Saved entries:
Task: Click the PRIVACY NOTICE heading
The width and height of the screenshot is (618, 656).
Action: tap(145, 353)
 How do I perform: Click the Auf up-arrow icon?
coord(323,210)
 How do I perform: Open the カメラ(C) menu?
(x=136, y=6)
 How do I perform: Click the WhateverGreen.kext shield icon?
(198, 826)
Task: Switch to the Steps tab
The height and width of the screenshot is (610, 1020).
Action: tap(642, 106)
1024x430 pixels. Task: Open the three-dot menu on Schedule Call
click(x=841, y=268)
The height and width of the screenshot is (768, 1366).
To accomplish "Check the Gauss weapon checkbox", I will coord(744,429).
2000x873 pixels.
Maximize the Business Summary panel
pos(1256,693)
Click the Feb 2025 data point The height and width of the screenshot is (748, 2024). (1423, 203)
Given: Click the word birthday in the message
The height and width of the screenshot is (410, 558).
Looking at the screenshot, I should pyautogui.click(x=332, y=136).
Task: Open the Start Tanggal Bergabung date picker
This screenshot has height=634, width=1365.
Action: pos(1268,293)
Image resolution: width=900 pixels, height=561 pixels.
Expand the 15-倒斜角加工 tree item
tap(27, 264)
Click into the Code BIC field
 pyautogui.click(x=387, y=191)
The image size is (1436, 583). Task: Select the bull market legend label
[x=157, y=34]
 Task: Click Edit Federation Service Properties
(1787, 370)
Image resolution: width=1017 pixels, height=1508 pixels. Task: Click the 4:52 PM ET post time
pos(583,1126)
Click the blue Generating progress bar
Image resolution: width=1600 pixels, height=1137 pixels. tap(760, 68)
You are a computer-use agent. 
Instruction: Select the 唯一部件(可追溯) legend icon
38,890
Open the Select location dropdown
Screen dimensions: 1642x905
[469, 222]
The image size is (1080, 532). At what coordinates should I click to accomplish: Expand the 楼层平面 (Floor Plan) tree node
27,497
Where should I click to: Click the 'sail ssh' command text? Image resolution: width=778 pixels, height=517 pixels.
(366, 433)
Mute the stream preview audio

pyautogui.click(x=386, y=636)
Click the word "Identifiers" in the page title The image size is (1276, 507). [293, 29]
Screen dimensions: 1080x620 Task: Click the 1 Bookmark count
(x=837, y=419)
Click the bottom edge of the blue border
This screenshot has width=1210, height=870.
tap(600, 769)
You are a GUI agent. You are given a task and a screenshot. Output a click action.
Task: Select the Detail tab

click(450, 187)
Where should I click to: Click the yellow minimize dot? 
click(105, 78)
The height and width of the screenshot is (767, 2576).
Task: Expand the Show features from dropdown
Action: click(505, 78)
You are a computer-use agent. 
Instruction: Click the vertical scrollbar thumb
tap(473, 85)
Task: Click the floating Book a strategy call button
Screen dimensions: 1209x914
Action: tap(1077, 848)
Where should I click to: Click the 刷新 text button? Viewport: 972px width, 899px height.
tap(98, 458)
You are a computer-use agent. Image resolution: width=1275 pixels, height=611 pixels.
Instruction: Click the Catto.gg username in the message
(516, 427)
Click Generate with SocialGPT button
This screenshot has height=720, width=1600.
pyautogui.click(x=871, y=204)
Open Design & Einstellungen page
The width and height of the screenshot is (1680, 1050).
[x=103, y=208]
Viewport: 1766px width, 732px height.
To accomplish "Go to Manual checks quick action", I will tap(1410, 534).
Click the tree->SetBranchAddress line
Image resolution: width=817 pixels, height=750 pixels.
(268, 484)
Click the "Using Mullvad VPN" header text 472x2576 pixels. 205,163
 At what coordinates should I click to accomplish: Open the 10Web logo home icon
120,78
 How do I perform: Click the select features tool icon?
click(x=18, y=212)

### Action item
Give back exactly the lines from the one containing "Click Generate with SocialGPT button" through the last line of the records.

### The completed task
Click Generate with SocialGPT button
This screenshot has height=720, width=1600.
pyautogui.click(x=871, y=204)
Open Design & Einstellungen page
The width and height of the screenshot is (1680, 1050).
[x=103, y=208]
Viewport: 1766px width, 732px height.
To accomplish "Go to Manual checks quick action", I will tap(1410, 534).
Click the tree->SetBranchAddress line
Image resolution: width=817 pixels, height=750 pixels.
(268, 484)
Click the "Using Mullvad VPN" header text 472x2576 pixels. 205,163
 At what coordinates should I click to accomplish: Open the 10Web logo home icon
120,78
 How do I perform: Click the select features tool icon?
click(x=18, y=212)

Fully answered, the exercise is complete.